The gold standard for diagnosis and preoperative planning remains the digital subtraction angiogram (DSA) (Fig. 73-3B), as this modality allows selective arterial injections, rotational views, three-dimensional (3D) reconstructions (Fig. 73-3C), and cross-compression testing, if necessary. When assessing the vasculature during the preoperative planning of PComA aneurysm treatment, a fetal PCA (Fig. 73-4A and B) is defined by absence of filling of the PCA or lack of visualization of the P1 segment with the vertebral artery injection (Fig. 73-4C).

In preoperative planning for ICA bifurcation aneurysms, the absence or presence of cross-filling of the ipsilateral ACA across the anterior communicating artery from the contralateral A1 is important to assess with a cross-compression test during the diagnostic angiogram. This maneuver entails compression of the ipsilateral ICA during contralateral ICA injection to determine whether the ipsilateral ACA territory can be supplied by the contralateral ICA. The presence of cross-filling implies that compromise of the ipsilateral A1 during clip reconstruction of ICA bifurcation aneurysms may be compensated for by filling of the ipsilateral A2 via the contralateral A1 across the anterior communicating artery, rather than via the ipsilateral A1.

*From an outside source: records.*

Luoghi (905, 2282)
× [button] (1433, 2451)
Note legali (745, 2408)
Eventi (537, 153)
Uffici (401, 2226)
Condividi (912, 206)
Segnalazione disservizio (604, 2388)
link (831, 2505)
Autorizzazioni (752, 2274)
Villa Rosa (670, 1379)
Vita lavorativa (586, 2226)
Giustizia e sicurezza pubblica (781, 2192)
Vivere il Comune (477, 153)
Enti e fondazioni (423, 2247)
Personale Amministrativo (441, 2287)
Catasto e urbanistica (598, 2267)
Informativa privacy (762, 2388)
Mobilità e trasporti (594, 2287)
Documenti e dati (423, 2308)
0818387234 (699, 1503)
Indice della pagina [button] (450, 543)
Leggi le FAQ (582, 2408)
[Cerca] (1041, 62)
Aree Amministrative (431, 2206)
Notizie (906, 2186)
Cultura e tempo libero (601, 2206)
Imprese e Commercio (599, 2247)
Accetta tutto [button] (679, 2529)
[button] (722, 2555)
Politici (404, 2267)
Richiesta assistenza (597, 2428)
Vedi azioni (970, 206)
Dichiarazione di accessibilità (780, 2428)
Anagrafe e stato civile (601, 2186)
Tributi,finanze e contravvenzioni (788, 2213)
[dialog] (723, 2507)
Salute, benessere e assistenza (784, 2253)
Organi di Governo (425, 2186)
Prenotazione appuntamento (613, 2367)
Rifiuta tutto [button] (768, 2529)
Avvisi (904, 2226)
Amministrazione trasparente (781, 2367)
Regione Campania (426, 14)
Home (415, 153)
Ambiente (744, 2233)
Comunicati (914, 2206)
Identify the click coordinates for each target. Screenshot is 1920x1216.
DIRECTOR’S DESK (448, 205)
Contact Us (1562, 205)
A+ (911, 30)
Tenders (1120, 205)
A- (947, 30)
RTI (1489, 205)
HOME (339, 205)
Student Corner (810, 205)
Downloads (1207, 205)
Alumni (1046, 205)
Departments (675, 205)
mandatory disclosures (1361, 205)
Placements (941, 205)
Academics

Anterior circulation aneurysms located at the posterior communicating segment (Fig. 73-5), anterior choroidal segment, and terminal ICA bifurcation are typically favorable for microsurgical clipping. Posterior communicating and anterior choroidal aneurysms are carotid wall aneurysms that frequently include the origin of the branch artery at the aneurysm base (Fig. 73-6A). Meticulous identification of the branch artery adjacent to the proximal neck of the aneurysm allows for clip application across the neck to be accomplished with simultaneous preservation of the origin of the branch artery and minimal brain retraction (Fig. 73-6B to E).

The ICA termination aneurysms that may be relatively more favorable for endovascular therapy than microsurgical clipping are those with heavily calcified walls or a primary posterior projection.8 CT or CTA (Fig. 73-7) may be useful in treatment planning to determine the presence of calcification in the aneurysm walls. Using clip blades to gather the neck of a thick-walled aneurysm in the presence of severe atherosclerosis and calcification may risk hemodynamically significant stenosis of the proximal A1 or M1 segment at its origin from the terminal carotid bifurcation. A strategy of placing the clips more distally on the neck to avoid constriction of the origins of the A1 and M1 segments may be employed. Endovascular therapy may be preferable for those ICA termination aneurysms that project posteriorly. Since the perforators originate from the distal ICA at its posterior wall, clipping of posteriorly projecting ICA termination aneurysm may be treacherous due to poor visualization of the perforating arteries.

In the treatment of patients with multiple aneurysms, clipping of a contralaterally located aneurysm via a unilateral pterional craniotomy is most often successful when the contralateral aneurysm is located at the ICA termination. Wide arachnoid opening of the chiasmatic, carotid, and lamina terminalis cisterns allows significant brain relaxation to permit perforator dissection and clip reconstruction of a contralateral ICA bifurcation aneurysm.

Anatomic and Clinical Considerations

Posterior Communicating Segment

The communicating segment of the ICA courses between the optic and the oculomotor nerves to the anterior perforated substance at the medial section of the sylvian fissure.2 Angiographically, this segment extends from the origin of the PComA to the origin of the AChA. The PComA arises from the posteromedial or posterior surface of the ICA; courses medially and inferiorly, superior and medial to the oculomotor nerve, through the membrane of Liliequist; and joins the PCA at the junction of the P1 and P2 segments. Multiple, variable perforating arteries arise from the PComA, namely, the anterior thalamic perforators, which are at risk of compromise during aneurysm clipping.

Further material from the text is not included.